There are two pieces from guest writers that appear in this book, A Matter of Taste by Jack Kilburn and Zombie Apocalypse Survival Scorecard by Jonathan Maberry. A Matter of Taste is another story from the point of view of zombies. However this one is more comical in its portrayal because it is a family of zombies sitting down for dinner. The Zombie Apocalypse Survival Scorecard breaks down the possibility of a total outbreak and the survivability of a zombie takeover based on the type of zombie. It’s very well thought out and definitely offers food for thought.
One of my favorite stories was The Meek. This one takes place in Australia and starts off with action. In this story the zombies aren’t people, they are sheep. I thought that this was a wonderful treat since there aren’t many stories out there about zombie sheep. It was a little bit longer than most of the others, which I really liked. This is definitely a story that I would love to see as a full novel.
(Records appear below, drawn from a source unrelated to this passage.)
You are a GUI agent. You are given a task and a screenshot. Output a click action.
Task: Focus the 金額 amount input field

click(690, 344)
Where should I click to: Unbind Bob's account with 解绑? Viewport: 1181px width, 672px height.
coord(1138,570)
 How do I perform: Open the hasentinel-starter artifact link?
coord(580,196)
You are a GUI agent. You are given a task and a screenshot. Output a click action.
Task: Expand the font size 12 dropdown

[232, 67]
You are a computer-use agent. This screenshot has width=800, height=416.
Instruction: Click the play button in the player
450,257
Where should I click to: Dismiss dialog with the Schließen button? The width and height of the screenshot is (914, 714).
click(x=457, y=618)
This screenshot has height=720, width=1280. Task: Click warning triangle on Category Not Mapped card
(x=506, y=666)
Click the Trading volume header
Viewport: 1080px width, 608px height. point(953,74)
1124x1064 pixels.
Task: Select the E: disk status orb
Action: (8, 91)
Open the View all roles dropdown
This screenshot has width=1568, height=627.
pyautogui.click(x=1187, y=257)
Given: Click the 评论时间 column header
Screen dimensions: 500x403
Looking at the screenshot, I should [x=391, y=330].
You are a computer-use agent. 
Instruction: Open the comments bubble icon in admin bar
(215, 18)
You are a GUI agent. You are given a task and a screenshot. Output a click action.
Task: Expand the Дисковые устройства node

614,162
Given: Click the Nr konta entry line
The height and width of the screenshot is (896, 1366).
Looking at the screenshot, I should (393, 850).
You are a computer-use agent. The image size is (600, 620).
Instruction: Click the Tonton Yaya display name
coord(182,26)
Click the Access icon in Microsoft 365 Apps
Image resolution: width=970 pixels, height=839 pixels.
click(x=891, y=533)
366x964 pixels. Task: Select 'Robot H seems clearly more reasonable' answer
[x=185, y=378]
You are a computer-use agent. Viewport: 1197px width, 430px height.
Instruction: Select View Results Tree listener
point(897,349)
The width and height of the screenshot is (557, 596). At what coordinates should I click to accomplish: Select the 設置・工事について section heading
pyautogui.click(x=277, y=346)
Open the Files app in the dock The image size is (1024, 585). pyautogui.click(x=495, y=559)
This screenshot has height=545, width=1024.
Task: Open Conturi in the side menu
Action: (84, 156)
The last story, and another one that I really liked, was: You’ll Never Walk Alone. This is yet another classic scene that appears in quite a few zombie books and movies-survivors barricading themselves in a church. In this story it’s a father and his child that hide in the church. Then we get to see how the father’s mental state slowly deteriorates over time.
Overall I really liked this collection of zombie bits. It was fast paced since most of the stories were only a few pages long. There was classic zombie gore along with new perspectives. The brief time we spent with the characters was enough to appreciate their individuality. I would consider this to be a good hor d’oeuvre of zombie fiction, just enough to whet your appetite and leave you wanting more.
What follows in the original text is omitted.